By MICHAEL PERKINS
MANY URBAN BUILDINGS FROM THE EARLY 20th CENTURY CAN BE OPEN SECRETS, objects that we walk or drive past with such frequency (and speed) that their most telling elements are often underseen. Certainly, we visually record their larger contours…the block or the spear or the obelisk or the faux cathedral or the Romanesque monument, those general features that figure prominently in long-distance skylines and postcard views. But what remains virtually invisible are what musicians might call the grace notes, the smaller accents and textures that, upon closer inspection, reveal as much, or even more, about the intentions of their makers. And seeking close encounters with these elements can yield great subjects for photography.
More so than with the taciturn minimalism of the post-WWII years, buildings from the 20’s, 30’s, and 40’s were often personal headstones for men who piled up great fortunes, captains of industry who wanted to invest every inch of their towers and spires with references to their beliefs as well as their bank accounts. Lintels, door frames, spandrels, arches, vestibules and cornerstones all bore testimony to company mottoes, symbols of both the modern and ancient worlds, and the idealization of public service. Some lobby mailboxes were invested with more design than a forest-ful of the icy glass boxes of the International period that followed.
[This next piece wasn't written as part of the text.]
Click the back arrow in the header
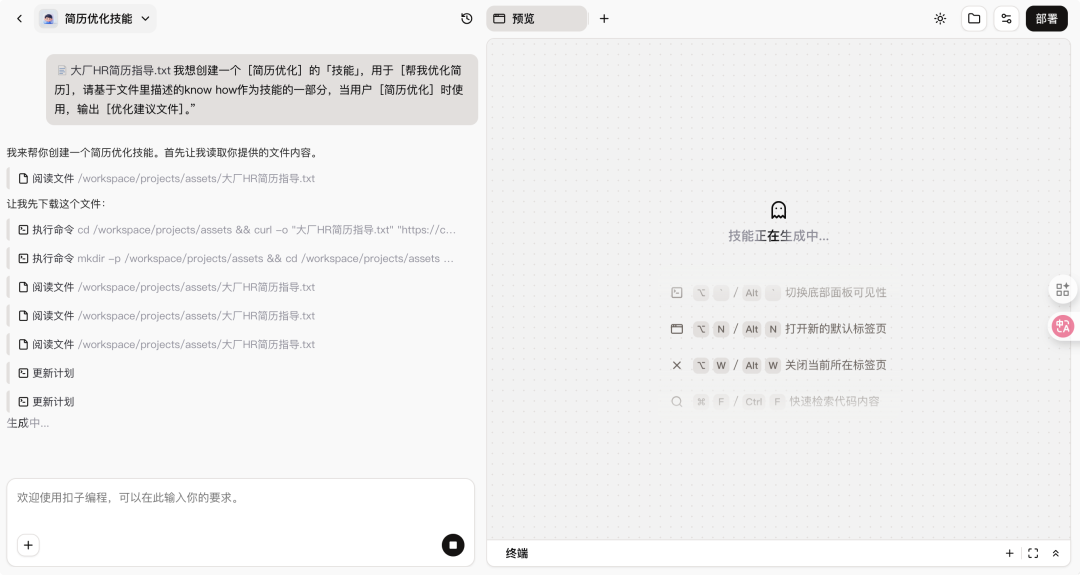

Often, the founders of a building had a small army of independent artists, from muralists to sculptors, working various sections of the the interiors and exteriors, each with their own unique contribution. Thus, a quick drive-by of a tower in one’s city “that’s been there forever” may not reveal the myriad messages imbedded in areas no bigger than a few square inches, while a dedicated trip for slow-walking and scout work may reward the photographer with a generous dose of time travel. Wonderfully, this can happen in layers, with repeated trips to a building that you thought you’d already “done” yielding additional treasures.
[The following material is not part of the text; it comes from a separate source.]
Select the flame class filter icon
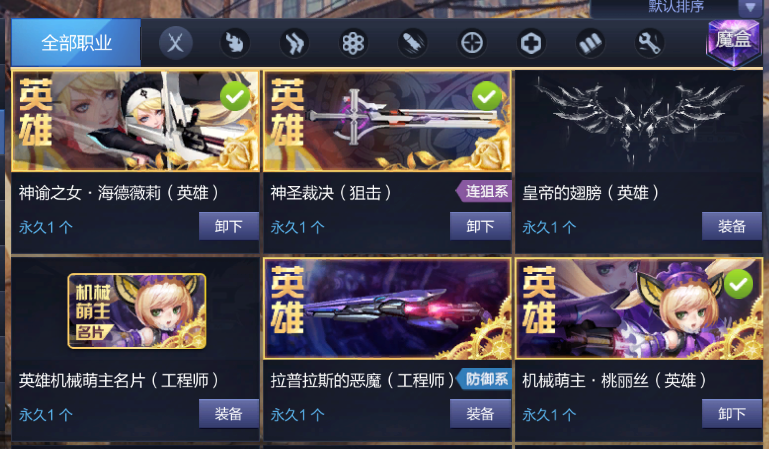Screen dimensions: 769x449 point(235,43)
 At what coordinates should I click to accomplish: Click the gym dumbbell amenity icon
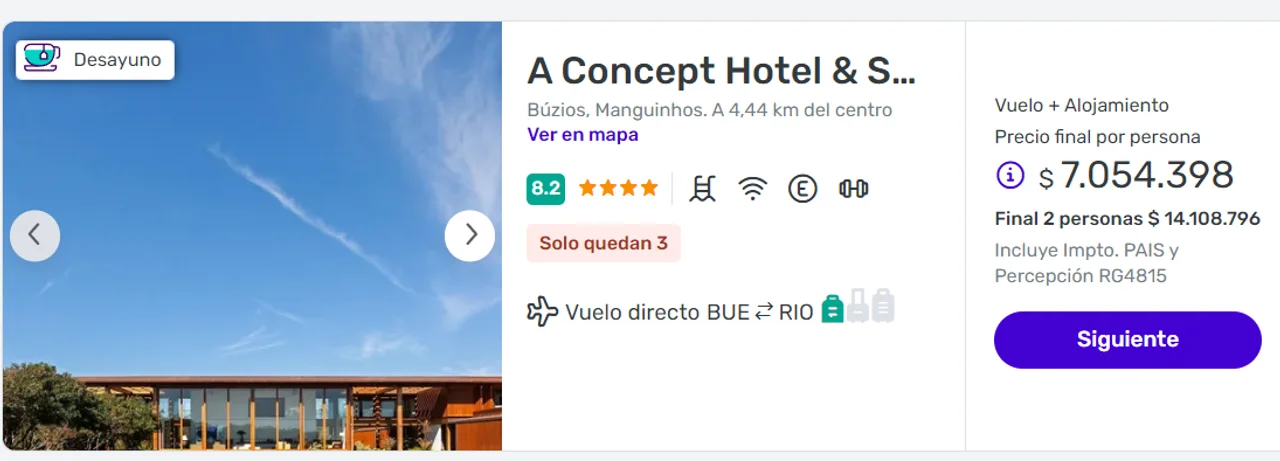[853, 188]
The relief you see in the image at top is repeated over every minor first-floor frame and street entrance of Columbus’ Ohio’s Leveque Tower, which, upon its completion in 1927, briefly enjoyed the distinction of being the fifth tallest building in the world. The property has been generally “preserved” in the current era, but that doesn’t mean it’s come into its second century unscathed, many important exterior and interior features having been removed or lost by owners with a somewhat less than curatorial bent. Ironically, it is the smaller touches on the tower which have remained most intact over the years, including this window frame and its depiction of various virtues of the ideal citizen, including, left to right, healing, the arts, storytelling, and industry. My point is that 99% of every photograph taken of this icon of midwestern design are shot from hundreds, even thousands of feet away, while a stroll past the entrance conjures something far deeper for even the most casual shooter.
Photographing great places is an enormous delight, but also a tremendous responsibility, since our recent history have shown us that nothing made by man will stand forever. That puts us back in the role of chroniclers and archivists, and if we make our pictures carefully, at least the essence of the stories we once told a brick at a time may outlast the dust.